Thanks! I suspect you are right, I'll call them during my lunch hour and clarify that with them. I'm waiting to see if they are going to have a Vetrans Day sale at Autoanything, their e-mail usually comes out on Tuesday. If they offer more than the $10.00 off, I'll place my order tomorrow! 

BTW, how well does it seal at the front of the bed closest to the cab? I know there is a difference in the height of the back bed rail compared to the side bed rails due to the bed rail caps. How do they accomodate this difference? Is it pretty weather tight? Thanks again for your help and for the pics.


----------



## FastCrewCab (Nov 3, 2005)

05 NISMO 4X4 said:


> Thanks! I suspect you are right, I'll call them during my lunch hour and clarify that with them. I'm waiting to see if they are going to have a Vetrans Day sale at Autoanything, their e-mail usually comes out on Tuesday. If they offer more than the $10.00 off, I'll place my order tomorrow! Thanks again for your help and for the pics.


Sure, no problem. That's what these forums are all about. I got a bunch of info on the factory foglight install from these forums and I'll be attempting the install myself when the parts arrive later this week.

Also, if for some reason Extang changed the Frontier mount for the Trifecta please let me know. I'd be interested in seeing it and finding out why they did so.


----------



## 05 NISMO 4X4 (Jun 4, 2005)

(EXERCISE REQUIREMENTS):
[1] Please summarize the forum thread in two sentences.
[2] List every question 05 NISMO 4X4 asks in the forum thread, quoting each one word for word.
The data after this thread isn't needed for either task.

(MATERIAL):
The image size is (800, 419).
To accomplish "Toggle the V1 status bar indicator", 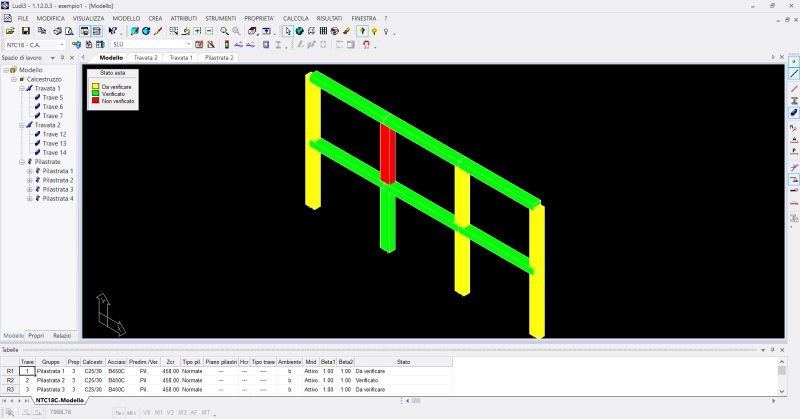I will click(x=147, y=412).
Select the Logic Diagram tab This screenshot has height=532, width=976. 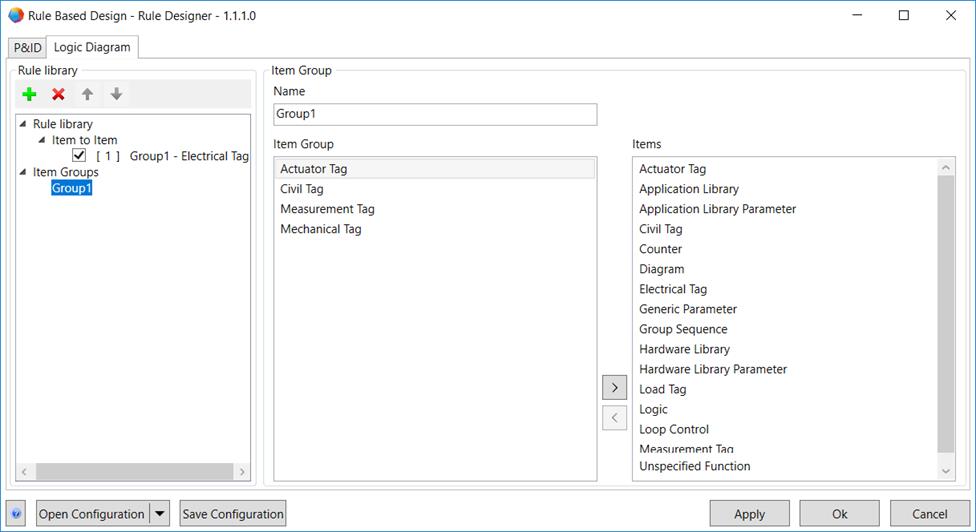point(92,47)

(SOLVED PROBLEMS):
[1] 05 NISMO 4X4 plans to call during a lunch hour to clarify a point and will order tomorrow if an Autoanything Veterans Day sale offers more than $10.00 off. The poster also asks how weather tight the seal is at the front of the bed closest to the cab, and FastCrewCab replies that sharing information is what the forums are for and asks to hear if Extang changed the Frontier mount for the Trifecta.

[2]
- "BTW, how well does it seal at the front of the bed closest to the cab?"
- "How do they accomodate this difference?"
- "Is it pretty weather tight?"